* [DATASET EXTRACT]:

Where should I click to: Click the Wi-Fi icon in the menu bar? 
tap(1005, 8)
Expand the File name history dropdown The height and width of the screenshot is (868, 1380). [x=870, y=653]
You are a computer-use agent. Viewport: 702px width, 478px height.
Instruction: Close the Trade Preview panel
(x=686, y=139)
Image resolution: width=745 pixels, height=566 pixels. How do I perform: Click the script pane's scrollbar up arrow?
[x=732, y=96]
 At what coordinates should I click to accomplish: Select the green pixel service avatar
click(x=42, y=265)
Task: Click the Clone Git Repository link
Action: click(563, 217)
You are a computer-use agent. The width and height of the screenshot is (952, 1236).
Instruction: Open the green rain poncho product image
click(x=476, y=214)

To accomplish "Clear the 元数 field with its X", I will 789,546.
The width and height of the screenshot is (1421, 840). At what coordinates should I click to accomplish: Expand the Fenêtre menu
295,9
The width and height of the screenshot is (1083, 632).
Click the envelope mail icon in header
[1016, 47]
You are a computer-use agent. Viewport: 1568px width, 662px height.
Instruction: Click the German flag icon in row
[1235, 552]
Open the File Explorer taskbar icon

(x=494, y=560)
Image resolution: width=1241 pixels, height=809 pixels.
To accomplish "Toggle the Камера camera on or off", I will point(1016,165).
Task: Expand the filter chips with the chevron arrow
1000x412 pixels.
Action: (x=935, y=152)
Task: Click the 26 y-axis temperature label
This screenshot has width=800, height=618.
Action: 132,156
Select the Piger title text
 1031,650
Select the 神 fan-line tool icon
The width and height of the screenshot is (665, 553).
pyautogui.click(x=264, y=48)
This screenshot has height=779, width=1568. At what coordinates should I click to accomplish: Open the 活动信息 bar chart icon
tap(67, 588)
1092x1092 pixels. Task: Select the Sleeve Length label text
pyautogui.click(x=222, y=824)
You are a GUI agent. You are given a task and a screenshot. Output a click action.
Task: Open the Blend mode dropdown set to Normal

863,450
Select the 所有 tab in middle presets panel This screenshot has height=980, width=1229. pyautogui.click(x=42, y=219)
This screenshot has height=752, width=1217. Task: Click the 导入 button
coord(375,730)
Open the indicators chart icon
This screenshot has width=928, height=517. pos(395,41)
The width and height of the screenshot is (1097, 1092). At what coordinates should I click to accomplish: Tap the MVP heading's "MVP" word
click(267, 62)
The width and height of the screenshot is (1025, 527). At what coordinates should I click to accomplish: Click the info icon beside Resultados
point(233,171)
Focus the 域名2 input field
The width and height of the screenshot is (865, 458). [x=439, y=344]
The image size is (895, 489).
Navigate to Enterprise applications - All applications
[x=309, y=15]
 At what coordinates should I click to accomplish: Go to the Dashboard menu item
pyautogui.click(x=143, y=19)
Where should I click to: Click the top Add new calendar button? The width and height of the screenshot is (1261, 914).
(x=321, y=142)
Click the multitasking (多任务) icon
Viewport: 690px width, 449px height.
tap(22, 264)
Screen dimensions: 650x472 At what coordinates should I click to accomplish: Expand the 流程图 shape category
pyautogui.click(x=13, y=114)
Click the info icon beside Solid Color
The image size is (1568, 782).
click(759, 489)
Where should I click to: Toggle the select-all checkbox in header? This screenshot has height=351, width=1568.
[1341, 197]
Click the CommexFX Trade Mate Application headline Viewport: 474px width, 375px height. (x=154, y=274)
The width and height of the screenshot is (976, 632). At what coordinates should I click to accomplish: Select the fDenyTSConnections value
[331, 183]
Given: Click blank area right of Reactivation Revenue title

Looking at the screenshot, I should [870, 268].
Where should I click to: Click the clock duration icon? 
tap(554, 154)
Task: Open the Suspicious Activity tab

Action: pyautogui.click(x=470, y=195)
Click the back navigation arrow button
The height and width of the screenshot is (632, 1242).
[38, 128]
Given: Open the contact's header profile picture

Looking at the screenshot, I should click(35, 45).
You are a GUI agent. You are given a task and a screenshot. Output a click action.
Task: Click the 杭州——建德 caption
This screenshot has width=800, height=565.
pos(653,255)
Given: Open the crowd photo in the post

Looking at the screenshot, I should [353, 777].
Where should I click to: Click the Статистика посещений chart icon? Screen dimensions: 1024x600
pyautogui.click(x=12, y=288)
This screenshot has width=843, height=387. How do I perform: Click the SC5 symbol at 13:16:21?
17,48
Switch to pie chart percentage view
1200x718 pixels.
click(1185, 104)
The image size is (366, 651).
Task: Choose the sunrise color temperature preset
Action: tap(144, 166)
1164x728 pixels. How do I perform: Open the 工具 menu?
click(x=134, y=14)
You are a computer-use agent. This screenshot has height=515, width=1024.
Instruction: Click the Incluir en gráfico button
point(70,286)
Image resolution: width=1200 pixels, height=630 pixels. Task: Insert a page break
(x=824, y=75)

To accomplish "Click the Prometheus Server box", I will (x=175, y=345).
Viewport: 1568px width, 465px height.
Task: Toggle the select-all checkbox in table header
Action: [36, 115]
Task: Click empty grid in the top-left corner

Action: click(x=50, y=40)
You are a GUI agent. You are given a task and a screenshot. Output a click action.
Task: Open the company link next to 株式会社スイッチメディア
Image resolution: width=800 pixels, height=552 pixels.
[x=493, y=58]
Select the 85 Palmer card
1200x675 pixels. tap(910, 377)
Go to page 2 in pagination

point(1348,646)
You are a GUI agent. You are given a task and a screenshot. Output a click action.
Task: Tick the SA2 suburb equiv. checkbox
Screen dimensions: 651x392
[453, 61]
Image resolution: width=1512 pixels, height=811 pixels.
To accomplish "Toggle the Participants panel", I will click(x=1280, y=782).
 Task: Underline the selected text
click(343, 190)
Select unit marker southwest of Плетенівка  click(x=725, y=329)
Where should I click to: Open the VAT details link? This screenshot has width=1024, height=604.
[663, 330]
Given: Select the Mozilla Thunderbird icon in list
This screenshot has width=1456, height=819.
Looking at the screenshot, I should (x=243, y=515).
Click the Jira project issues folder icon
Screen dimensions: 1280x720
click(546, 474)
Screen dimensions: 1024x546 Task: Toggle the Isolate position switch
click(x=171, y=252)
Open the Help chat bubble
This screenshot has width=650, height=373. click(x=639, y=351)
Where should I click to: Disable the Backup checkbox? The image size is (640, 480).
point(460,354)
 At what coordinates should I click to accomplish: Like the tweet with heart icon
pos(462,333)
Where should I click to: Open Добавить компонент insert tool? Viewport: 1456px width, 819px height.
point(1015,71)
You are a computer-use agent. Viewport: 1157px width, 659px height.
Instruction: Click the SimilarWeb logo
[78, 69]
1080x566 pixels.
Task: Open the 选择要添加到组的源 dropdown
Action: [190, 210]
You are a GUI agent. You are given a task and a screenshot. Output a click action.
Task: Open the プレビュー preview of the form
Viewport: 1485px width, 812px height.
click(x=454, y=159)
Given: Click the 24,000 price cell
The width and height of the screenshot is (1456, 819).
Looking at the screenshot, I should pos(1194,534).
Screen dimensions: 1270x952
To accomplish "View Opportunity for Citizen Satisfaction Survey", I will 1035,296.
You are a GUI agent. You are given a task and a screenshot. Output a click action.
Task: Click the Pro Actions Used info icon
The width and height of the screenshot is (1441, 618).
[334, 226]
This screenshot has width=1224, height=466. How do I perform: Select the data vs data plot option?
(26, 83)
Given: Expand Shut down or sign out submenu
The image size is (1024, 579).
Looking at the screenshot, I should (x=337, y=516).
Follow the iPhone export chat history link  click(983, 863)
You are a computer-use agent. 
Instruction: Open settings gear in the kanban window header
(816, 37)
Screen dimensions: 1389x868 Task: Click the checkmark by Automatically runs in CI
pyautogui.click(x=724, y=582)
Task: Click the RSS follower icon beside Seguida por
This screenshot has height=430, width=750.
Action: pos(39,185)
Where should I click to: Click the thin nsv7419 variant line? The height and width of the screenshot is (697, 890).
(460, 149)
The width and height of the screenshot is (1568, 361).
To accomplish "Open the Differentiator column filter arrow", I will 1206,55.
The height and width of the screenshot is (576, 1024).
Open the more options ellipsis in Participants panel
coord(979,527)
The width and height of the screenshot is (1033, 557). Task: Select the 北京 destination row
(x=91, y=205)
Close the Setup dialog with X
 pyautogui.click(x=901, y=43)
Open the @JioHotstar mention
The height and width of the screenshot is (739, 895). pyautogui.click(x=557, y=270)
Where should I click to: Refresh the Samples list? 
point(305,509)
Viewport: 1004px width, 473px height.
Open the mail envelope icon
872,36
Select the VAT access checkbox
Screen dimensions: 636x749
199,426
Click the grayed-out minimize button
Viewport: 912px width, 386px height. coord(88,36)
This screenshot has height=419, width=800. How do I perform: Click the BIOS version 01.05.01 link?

* [TASK DESCRIPTION]:
Taking the listing above as the source, transcribe only the lines starting at the line with "The width and height of the screenshot is (1456, 819)." and going through the line with "Task: Click the Pro Actions Used info icon", unaltered and with both ends included.

* [SOLUTION BELOW]:
The width and height of the screenshot is (1456, 819).
Looking at the screenshot, I should pos(1194,534).
Screen dimensions: 1270x952
To accomplish "View Opportunity for Citizen Satisfaction Survey", I will 1035,296.
You are a GUI agent. You are given a task and a screenshot. Output a click action.
Task: Click the Pro Actions Used info icon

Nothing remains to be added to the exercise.